La gaucha de mis memorias


Escucho mi chacarera favorita: "La finadita", en voz de Roxana Carbajal, mientras recuerdo a la persona por la cual la conocí.

Morocha, de 1.45 metros de estatura, de fina estampa, lozana y magnífica, bailaba la pequeña de aproximadamente 11 años en la plaza San Martín de Córdoba, Argentina. Era una gaucha humilde que vestía larga y holgada falda rosa y blusa negra tipo leotardo, con zapatos negros parecidos a aquellos que usan las bailarinas de ballet. Ningún adorno más, sólo ella, quien le ponía nombre al arte cuando con tanta pasión ejecutaba cada paso de baile.

La falda eran alas rosadas que desplegaba a menudo, al compás de las piernas que estremecían, potentes, el suelo recio de la plaza que ya a medio día lucía un considerable círculo de gente admirando a aquel prodigio. Caía el sudor de la frente de esa niña, y sin ser limpiado, corría sobre su piel canela pista tras pista de música chacarera. 

Propios y extranjeros la admiramos lucir con aire arrogante -común y genuino de los virtuosos- la precisión y gracia de su baile. Al terminar, mientras su padre ponía pausa a la música, ella y su hermano paseaban en círculo recibiendo los nunca suficientes agradecimientos metálicos del público.

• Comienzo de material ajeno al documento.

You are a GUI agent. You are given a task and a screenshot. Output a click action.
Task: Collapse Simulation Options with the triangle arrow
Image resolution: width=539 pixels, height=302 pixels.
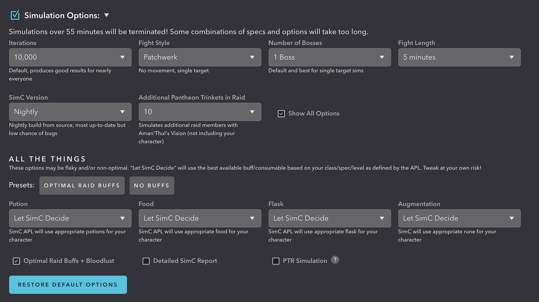107,15
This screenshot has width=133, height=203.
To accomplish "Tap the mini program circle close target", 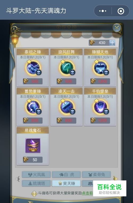I will pyautogui.click(x=121, y=11).
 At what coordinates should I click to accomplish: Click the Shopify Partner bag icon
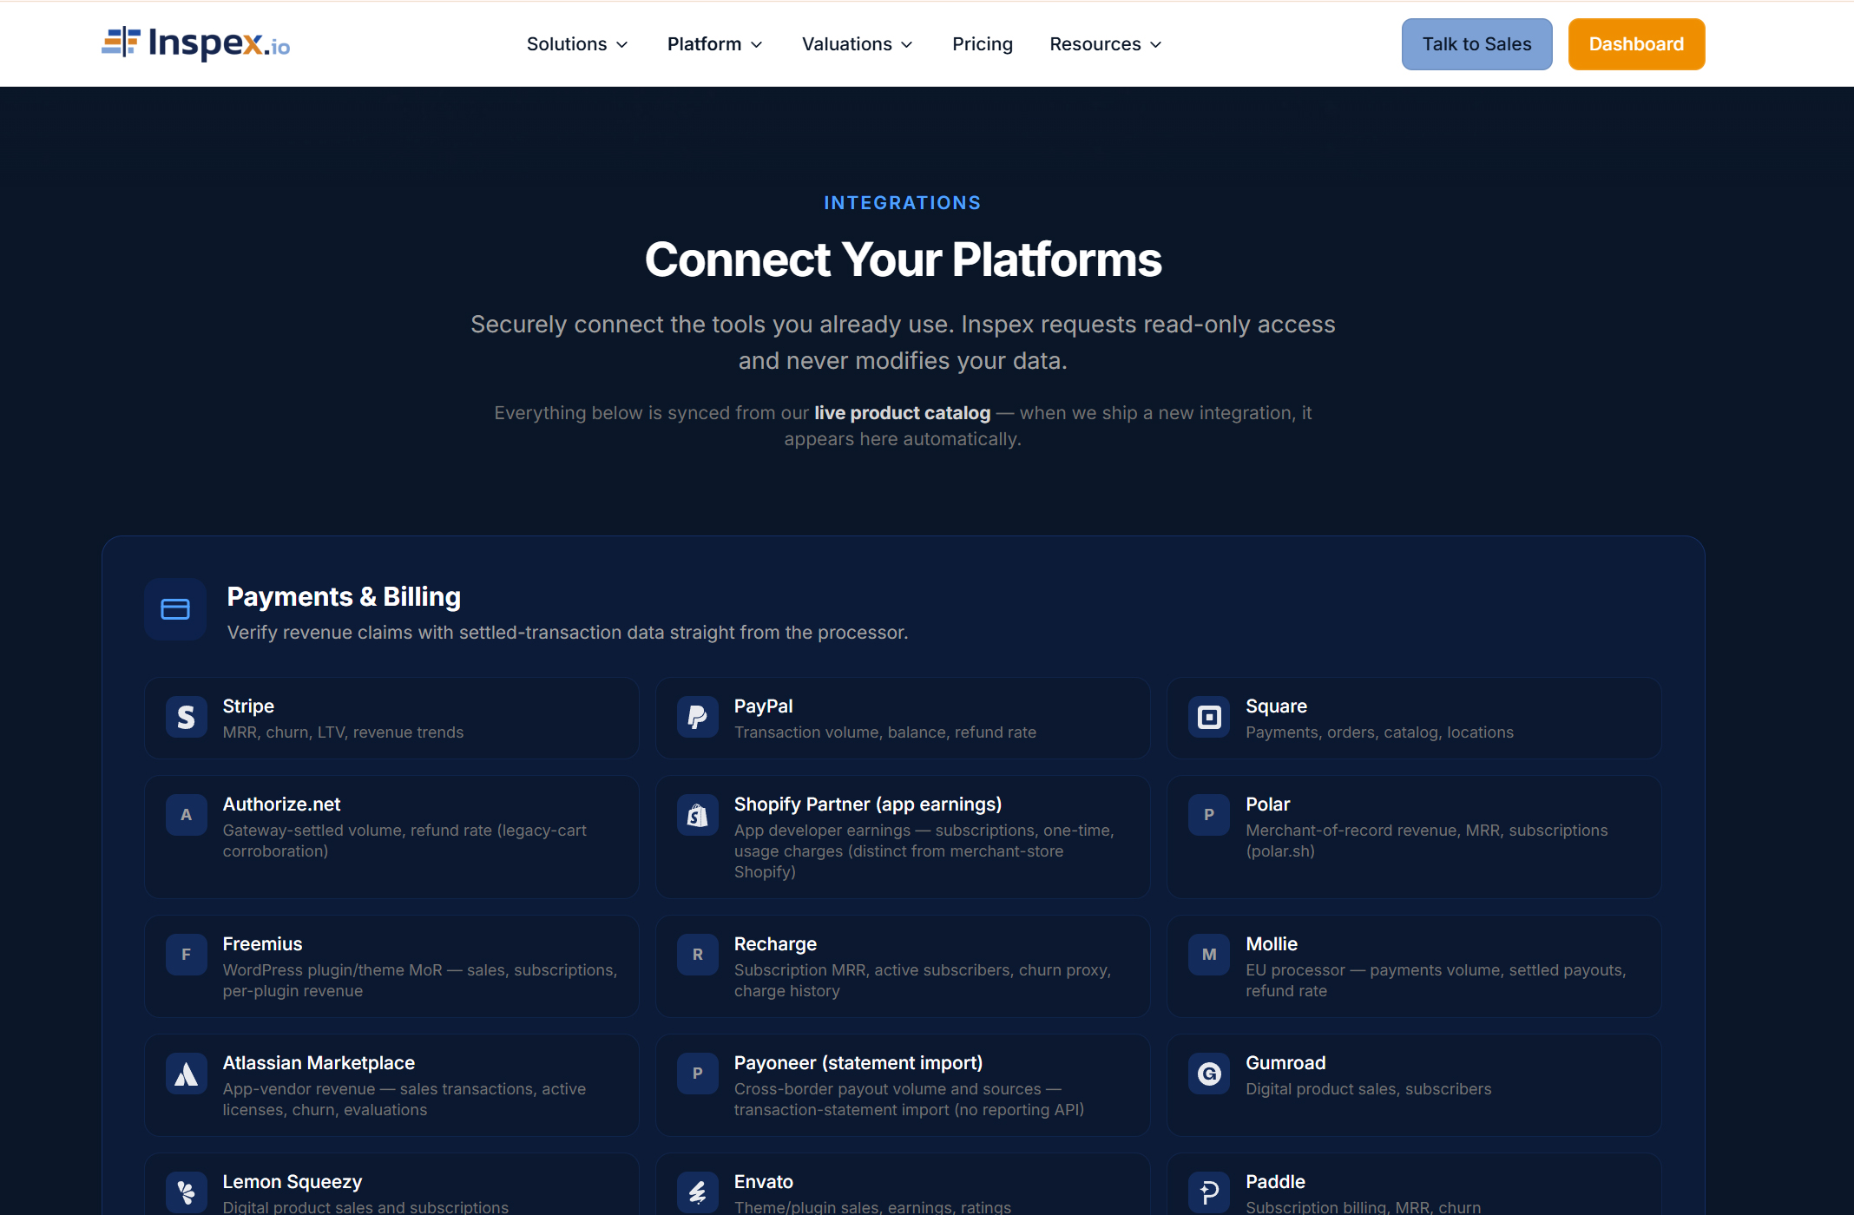698,815
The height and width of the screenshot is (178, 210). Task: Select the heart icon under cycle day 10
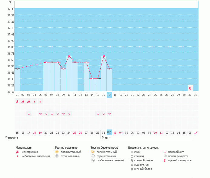click(69, 114)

Después, en uno de los recesos de 10 minutos, llegaron a nosotras -tres mexicanas con cámara en mano- fulgurantes, a pedir que les mostráramos lo que habíamos grabado. Qué orgullo, cuánta maravilla se reflejaba en su sonrisa al reconocerse imponente en los videos. Pero ella, sobre todo, amaba su finura; se amaba, simplemente.

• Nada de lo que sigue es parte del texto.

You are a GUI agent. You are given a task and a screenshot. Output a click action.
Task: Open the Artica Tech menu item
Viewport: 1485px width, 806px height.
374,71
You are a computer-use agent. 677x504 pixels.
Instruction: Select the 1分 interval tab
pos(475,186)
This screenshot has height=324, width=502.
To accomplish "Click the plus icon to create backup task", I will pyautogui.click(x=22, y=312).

Lamentablemente, más tarde regresamos a México y ya jamás los volvimos a ver. Ahora, 7 años después de ella, creo que nunca volvió a bailar otra chacarera sino la misma siempre, que sus alas siguieron abiertas en aquel único instante en aquella plaza; que de alguna manera sólo ha existido por esa vez, eternizando el espacio y tiempo a fin de vivir eternamente como una leyenda en cada mente que la recuerda.